I jumped too soon…it’s the same story that we had online yesterday. It came on their online newspaper at late morning, and then made it to print today.
Here’s the e-mail I sent the writers:
You two did a fabulous job covering a difficult topic. You provided a complete, factual account. Although you will probably get hate mail from real estate bulls, you can rest assured that you covered the facts.
I liked the personal stories of the 3 sellers, which show us the true reality out there today: homes are taking longer to sell, driving down prices. Sellers are getting frustrated.
I would like to see an improvement in the quality of the real estate professionals interviewed. That part of the article was tainted toward the bull case, and those people made many wrong statements.

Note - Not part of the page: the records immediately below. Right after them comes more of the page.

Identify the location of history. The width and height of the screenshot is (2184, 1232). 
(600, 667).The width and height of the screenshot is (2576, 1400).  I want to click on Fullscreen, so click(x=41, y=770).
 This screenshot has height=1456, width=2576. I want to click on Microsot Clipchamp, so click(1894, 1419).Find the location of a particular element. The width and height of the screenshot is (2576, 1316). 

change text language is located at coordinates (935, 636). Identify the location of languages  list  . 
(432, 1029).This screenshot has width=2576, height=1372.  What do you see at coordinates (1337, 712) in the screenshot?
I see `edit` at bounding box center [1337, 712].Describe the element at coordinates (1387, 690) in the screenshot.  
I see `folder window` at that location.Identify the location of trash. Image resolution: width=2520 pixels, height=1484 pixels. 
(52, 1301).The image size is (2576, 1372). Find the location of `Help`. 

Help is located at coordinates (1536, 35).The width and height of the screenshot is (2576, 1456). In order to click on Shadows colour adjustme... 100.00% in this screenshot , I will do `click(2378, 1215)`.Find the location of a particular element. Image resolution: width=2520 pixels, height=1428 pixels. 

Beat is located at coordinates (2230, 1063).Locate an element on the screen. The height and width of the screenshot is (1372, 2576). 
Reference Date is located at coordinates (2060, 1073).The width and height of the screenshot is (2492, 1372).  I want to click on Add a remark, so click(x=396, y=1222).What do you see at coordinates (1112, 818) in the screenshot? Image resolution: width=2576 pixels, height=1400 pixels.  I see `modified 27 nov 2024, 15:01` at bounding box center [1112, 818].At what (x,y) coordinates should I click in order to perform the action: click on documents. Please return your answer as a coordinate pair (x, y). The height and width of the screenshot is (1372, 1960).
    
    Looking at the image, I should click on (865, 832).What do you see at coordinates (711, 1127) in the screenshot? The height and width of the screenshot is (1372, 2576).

John Karevoll said that between now and fall, pricing will go up and down. He doesn’t see the drama in the price declines. Ask him to explain how the median is up so much, when individual home prices are down over 10%. I can
give you many examples of people coming to closing, owing money. Most who bought in 2004 and 2005 and are selling, are losing money today. This is not a matter of a few homes going up or down in price. Real estate doesn’t work like that. It’s a slow moving ship, and the ship has reversed course.
Ask Karevoll to dig inside the numbers. Ask him , “Isnt’ it true John that median is up because sales are skewed to the higher end because the first time buyer is priced out due to rising interest rates and high home prices. Isn’t it true that each individual home is worth less today than it was last winter?”
My thought is that Karevoll wants to toe the real estate line, since the NAR is one of his biggest clients. He would be uninterested in providing data to show you the true state of the market.
Steve Doyle, Brookfield Homes’ president, is likewise interested in spinning the facts. He says that ‘When you look at economics, we still have positive job growth”.
He’s right, but it’s a much smaller positive than it was a few years ago. Most employment in the last few years was in construction, real estate, and lending, and in retail and restaurants as people took our the home equity of ever rising home prices to go on shopping sprees. As housing cools, thse industries that have been our major growth, will keep weakening. Our manufacturing sector is shrinking. Nokia is now thinking of leaving. The 44,000 people per year leaving has left many vacancies for doctors, police
officers, engineers, cashiers. I keep seeing Hiring signs at so many stores. I read that high housing prices are making it harder for SD to recruit surgeons! The outlook for the San Diego job market is bleak. My hope is that biotech will some day take off again. Our biotech companies
are small, and my friend who is a manager at one of them, is concerned for her job prospects and is interviewing in the other big biotech cities.
All in all, a good article, although a little slanted toward the idea that real estate might go up again in the fall. This is not a soft landing, but a landslide.